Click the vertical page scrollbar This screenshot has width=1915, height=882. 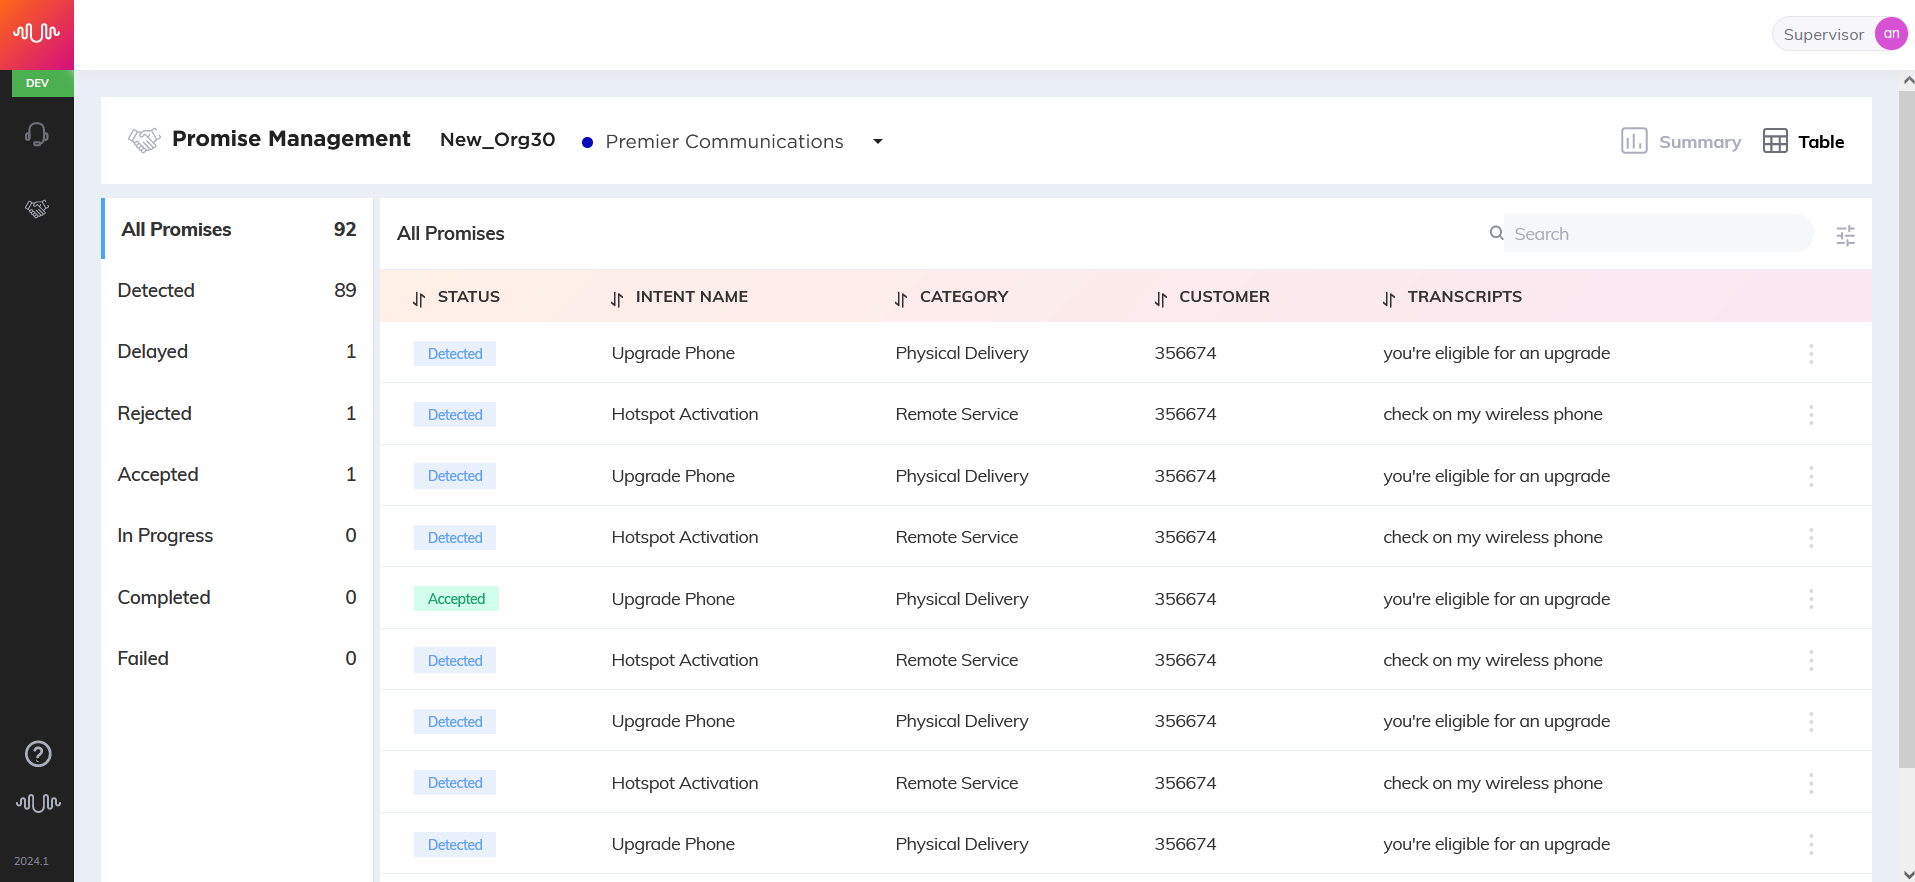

---------------

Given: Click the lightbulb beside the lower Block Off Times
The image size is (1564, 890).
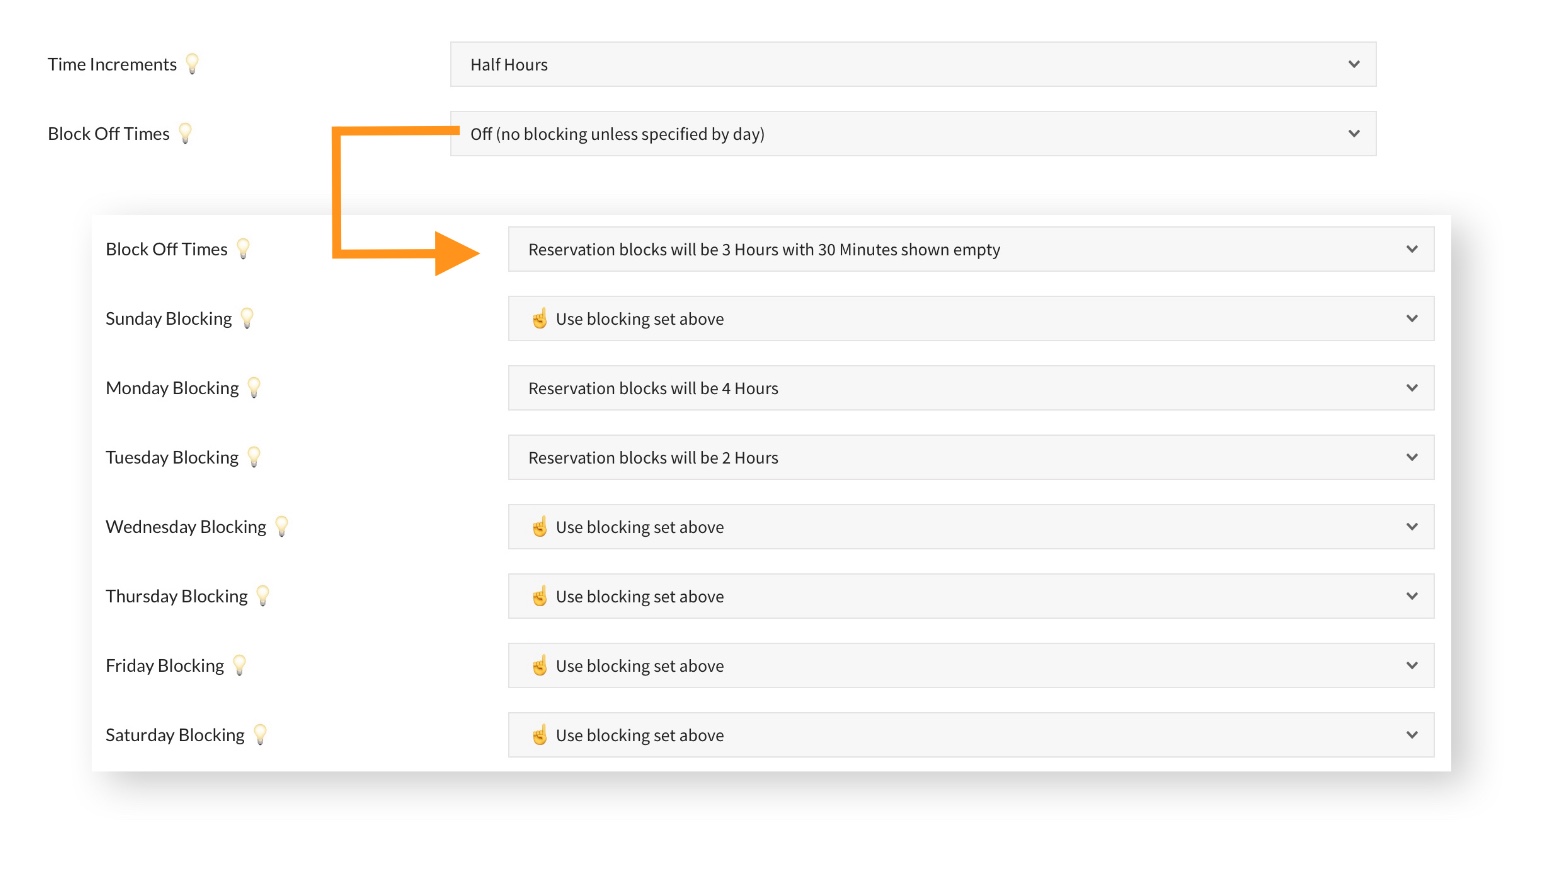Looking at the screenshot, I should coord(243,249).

---------------

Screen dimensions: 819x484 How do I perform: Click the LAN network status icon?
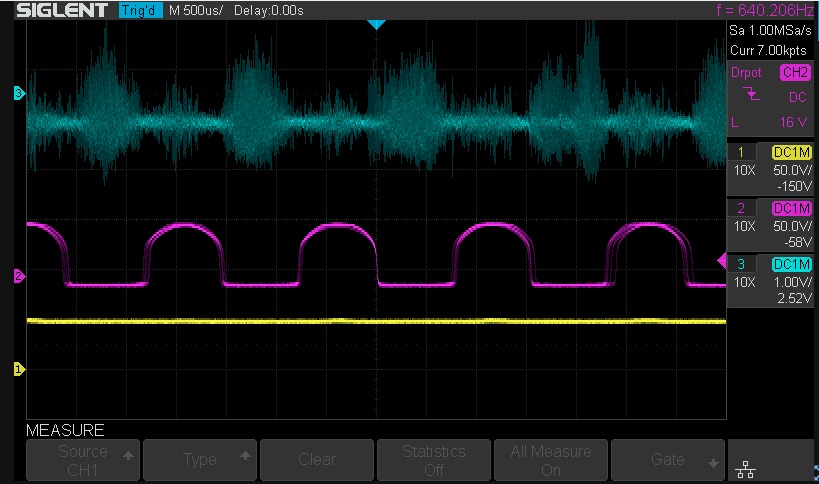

---------------

Written instruction:
Render the lines from the one containing "Given: Click the" through the one containing "Looking at the", both included, as a JSON list of strings, with one string per line and blank lines omitted. Leave the pictures out of the answer.

Exercise output:
[
  "Given: Click the lightbulb beside the lower Block Off Times",
  "The image size is (1564, 890).",
  "Looking at the screenshot, I should coord(243,249)."
]